## Problem statement
Every record must be reproduced exactly. Leave none out.

## Supplied material
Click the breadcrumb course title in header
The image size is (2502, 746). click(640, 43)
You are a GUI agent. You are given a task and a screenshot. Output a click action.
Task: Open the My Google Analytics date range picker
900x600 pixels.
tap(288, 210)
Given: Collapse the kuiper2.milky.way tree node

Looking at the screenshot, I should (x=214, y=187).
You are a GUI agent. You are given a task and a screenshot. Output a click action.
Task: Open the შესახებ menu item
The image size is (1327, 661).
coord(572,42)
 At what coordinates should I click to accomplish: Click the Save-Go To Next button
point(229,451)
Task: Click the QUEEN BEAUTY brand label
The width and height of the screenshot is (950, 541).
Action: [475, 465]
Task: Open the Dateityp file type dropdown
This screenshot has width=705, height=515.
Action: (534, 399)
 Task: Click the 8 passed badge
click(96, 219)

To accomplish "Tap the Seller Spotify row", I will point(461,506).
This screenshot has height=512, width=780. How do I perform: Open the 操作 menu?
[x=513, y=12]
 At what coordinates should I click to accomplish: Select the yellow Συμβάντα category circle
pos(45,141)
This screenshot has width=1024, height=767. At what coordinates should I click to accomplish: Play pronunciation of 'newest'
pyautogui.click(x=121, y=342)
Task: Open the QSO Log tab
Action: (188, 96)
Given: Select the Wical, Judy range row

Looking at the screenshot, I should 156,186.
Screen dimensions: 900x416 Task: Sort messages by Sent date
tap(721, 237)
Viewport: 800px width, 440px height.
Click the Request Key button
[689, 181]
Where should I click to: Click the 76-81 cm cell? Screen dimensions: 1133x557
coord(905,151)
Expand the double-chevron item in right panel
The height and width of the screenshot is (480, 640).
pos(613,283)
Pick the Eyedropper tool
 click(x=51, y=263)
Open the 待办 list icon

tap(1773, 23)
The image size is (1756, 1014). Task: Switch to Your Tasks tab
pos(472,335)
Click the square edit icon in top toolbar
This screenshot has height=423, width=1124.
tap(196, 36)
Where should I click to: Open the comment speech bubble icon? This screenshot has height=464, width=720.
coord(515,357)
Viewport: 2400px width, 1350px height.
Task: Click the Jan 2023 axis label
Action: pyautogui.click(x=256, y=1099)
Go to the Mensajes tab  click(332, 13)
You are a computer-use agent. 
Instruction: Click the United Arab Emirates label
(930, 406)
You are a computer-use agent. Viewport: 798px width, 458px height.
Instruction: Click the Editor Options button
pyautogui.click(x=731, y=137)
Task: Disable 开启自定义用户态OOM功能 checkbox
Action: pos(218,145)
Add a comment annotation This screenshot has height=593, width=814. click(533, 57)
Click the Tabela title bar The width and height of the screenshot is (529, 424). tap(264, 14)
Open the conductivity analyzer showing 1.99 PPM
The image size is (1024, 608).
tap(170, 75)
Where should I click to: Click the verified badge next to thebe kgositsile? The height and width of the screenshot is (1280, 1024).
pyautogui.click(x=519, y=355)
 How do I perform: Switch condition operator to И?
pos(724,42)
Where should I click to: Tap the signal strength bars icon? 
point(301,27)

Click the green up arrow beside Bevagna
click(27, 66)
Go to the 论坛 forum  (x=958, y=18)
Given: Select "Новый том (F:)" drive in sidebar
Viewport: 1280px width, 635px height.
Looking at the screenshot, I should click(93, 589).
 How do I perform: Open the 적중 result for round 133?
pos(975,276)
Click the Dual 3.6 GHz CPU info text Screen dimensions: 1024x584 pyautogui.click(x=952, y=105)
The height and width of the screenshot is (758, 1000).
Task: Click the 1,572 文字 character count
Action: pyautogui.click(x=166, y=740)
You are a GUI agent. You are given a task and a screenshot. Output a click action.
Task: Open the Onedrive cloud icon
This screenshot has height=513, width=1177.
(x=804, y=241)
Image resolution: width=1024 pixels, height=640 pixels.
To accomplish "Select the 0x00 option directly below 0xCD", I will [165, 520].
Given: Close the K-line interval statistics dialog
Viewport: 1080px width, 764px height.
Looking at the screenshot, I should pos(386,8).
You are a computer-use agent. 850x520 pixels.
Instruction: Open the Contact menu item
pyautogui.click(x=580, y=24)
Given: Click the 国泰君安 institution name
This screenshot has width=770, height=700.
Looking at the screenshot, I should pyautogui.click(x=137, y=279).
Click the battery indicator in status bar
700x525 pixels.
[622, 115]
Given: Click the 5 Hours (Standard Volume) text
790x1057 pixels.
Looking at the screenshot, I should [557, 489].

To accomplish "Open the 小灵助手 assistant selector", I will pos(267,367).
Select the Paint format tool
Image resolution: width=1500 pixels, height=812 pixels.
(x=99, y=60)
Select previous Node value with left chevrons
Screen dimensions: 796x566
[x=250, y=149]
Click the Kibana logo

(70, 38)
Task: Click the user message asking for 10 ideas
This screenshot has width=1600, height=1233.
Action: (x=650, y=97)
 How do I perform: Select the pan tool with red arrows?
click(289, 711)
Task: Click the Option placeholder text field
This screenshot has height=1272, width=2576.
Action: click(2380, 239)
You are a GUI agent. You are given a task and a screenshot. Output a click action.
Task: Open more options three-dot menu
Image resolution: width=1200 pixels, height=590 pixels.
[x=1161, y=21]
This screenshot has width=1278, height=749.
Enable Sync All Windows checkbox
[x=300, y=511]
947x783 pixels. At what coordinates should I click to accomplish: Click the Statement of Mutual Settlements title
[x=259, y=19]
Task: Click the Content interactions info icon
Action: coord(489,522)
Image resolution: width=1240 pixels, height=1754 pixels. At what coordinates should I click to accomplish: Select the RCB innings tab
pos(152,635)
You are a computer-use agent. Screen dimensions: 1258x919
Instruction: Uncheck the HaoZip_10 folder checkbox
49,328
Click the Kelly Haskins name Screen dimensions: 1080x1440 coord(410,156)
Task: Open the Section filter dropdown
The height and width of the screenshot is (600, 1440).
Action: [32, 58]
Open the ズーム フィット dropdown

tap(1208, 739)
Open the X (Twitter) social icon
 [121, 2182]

## Result of the task
Click the breadcrumb course title in header
The image size is (2502, 746). click(640, 43)
You are a GUI agent. You are given a task and a screenshot. Output a click action.
Task: Open the My Google Analytics date range picker
900x600 pixels.
tap(288, 210)
Given: Collapse the kuiper2.milky.way tree node

Looking at the screenshot, I should (x=214, y=187).
You are a GUI agent. You are given a task and a screenshot. Output a click action.
Task: Open the შესახებ menu item
The image size is (1327, 661).
coord(572,42)
 At what coordinates should I click to accomplish: Click the Save-Go To Next button
point(229,451)
Task: Click the QUEEN BEAUTY brand label
The width and height of the screenshot is (950, 541).
Action: [475, 465]
Task: Open the Dateityp file type dropdown
This screenshot has width=705, height=515.
Action: (534, 399)
 Task: Click the 8 passed badge
click(96, 219)

To accomplish "Tap the Seller Spotify row", I will point(461,506).
This screenshot has height=512, width=780. How do I perform: Open the 操作 menu?
[x=513, y=12]
 At what coordinates should I click to accomplish: Select the yellow Συμβάντα category circle
pos(45,141)
This screenshot has width=1024, height=767. At what coordinates should I click to accomplish: Play pronunciation of 'newest'
pyautogui.click(x=121, y=342)
Task: Open the QSO Log tab
Action: (188, 96)
Given: Select the Wical, Judy range row

Looking at the screenshot, I should 156,186.
Screen dimensions: 900x416 Task: Sort messages by Sent date
tap(721, 237)
Viewport: 800px width, 440px height.
Click the Request Key button
[689, 181]
Where should I click to: Click the 76-81 cm cell? Screen dimensions: 1133x557
coord(905,151)
Expand the double-chevron item in right panel
The height and width of the screenshot is (480, 640).
pos(613,283)
Pick the Eyedropper tool
 click(x=51, y=263)
Open the 待办 list icon

tap(1773, 23)
The image size is (1756, 1014). Task: Switch to Your Tasks tab
pos(472,335)
Click the square edit icon in top toolbar
This screenshot has height=423, width=1124.
tap(196, 36)
Where should I click to: Open the comment speech bubble icon? This screenshot has height=464, width=720.
coord(515,357)
Viewport: 2400px width, 1350px height.
Task: Click the Jan 2023 axis label
Action: pyautogui.click(x=256, y=1099)
Go to the Mensajes tab  click(332, 13)
You are a computer-use agent. 
Instruction: Click the United Arab Emirates label
(930, 406)
You are a computer-use agent. Viewport: 798px width, 458px height.
Instruction: Click the Editor Options button
pyautogui.click(x=731, y=137)
Task: Disable 开启自定义用户态OOM功能 checkbox
Action: pos(218,145)
Add a comment annotation This screenshot has height=593, width=814. click(533, 57)
Click the Tabela title bar The width and height of the screenshot is (529, 424). tap(264, 14)
Open the conductivity analyzer showing 1.99 PPM
The image size is (1024, 608).
tap(170, 75)
Where should I click to: Click the verified badge next to thebe kgositsile? The height and width of the screenshot is (1280, 1024).
pyautogui.click(x=519, y=355)
 How do I perform: Switch condition operator to И?
pos(724,42)
Where should I click to: Tap the signal strength bars icon? 
point(301,27)

Click the green up arrow beside Bevagna
click(27, 66)
Go to the 论坛 forum  (x=958, y=18)
Given: Select "Новый том (F:)" drive in sidebar
Viewport: 1280px width, 635px height.
Looking at the screenshot, I should click(93, 589).
 How do I perform: Open the 적중 result for round 133?
pos(975,276)
Click the Dual 3.6 GHz CPU info text Screen dimensions: 1024x584 pyautogui.click(x=952, y=105)
The height and width of the screenshot is (758, 1000).
Task: Click the 1,572 文字 character count
Action: pyautogui.click(x=166, y=740)
You are a GUI agent. You are given a task and a screenshot. Output a click action.
Task: Open the Onedrive cloud icon
This screenshot has height=513, width=1177.
(x=804, y=241)
Image resolution: width=1024 pixels, height=640 pixels.
To accomplish "Select the 0x00 option directly below 0xCD", I will [165, 520].
Given: Close the K-line interval statistics dialog
Viewport: 1080px width, 764px height.
Looking at the screenshot, I should pos(386,8).
You are a computer-use agent. 850x520 pixels.
Instruction: Open the Contact menu item
pyautogui.click(x=580, y=24)
Given: Click the 国泰君安 institution name
This screenshot has width=770, height=700.
Looking at the screenshot, I should pyautogui.click(x=137, y=279).
Click the battery indicator in status bar
700x525 pixels.
[622, 115]
Given: Click the 5 Hours (Standard Volume) text
790x1057 pixels.
Looking at the screenshot, I should [557, 489].

To accomplish "Open the 小灵助手 assistant selector", I will pos(267,367).
Select the Paint format tool
Image resolution: width=1500 pixels, height=812 pixels.
(x=99, y=60)
Select previous Node value with left chevrons
Screen dimensions: 796x566
[x=250, y=149]
Click the Kibana logo

(70, 38)
Task: Click the user message asking for 10 ideas
This screenshot has width=1600, height=1233.
Action: (x=650, y=97)
 How do I perform: Select the pan tool with red arrows?
click(289, 711)
Task: Click the Option placeholder text field
This screenshot has height=1272, width=2576.
Action: click(2380, 239)
You are a GUI agent. You are given a task and a screenshot. Output a click action.
Task: Open more options three-dot menu
Image resolution: width=1200 pixels, height=590 pixels.
[x=1161, y=21]
This screenshot has width=1278, height=749.
Enable Sync All Windows checkbox
[x=300, y=511]
947x783 pixels. At what coordinates should I click to accomplish: Click the Statement of Mutual Settlements title
[x=259, y=19]
Task: Click the Content interactions info icon
Action: coord(489,522)
Image resolution: width=1240 pixels, height=1754 pixels. At what coordinates should I click to accomplish: Select the RCB innings tab
pos(152,635)
You are a computer-use agent. Screen dimensions: 1258x919
Instruction: Uncheck the HaoZip_10 folder checkbox
49,328
Click the Kelly Haskins name Screen dimensions: 1080x1440 coord(410,156)
Task: Open the Section filter dropdown
The height and width of the screenshot is (600, 1440).
Action: [32, 58]
Open the ズーム フィット dropdown

tap(1208, 739)
Open the X (Twitter) social icon
 [121, 2182]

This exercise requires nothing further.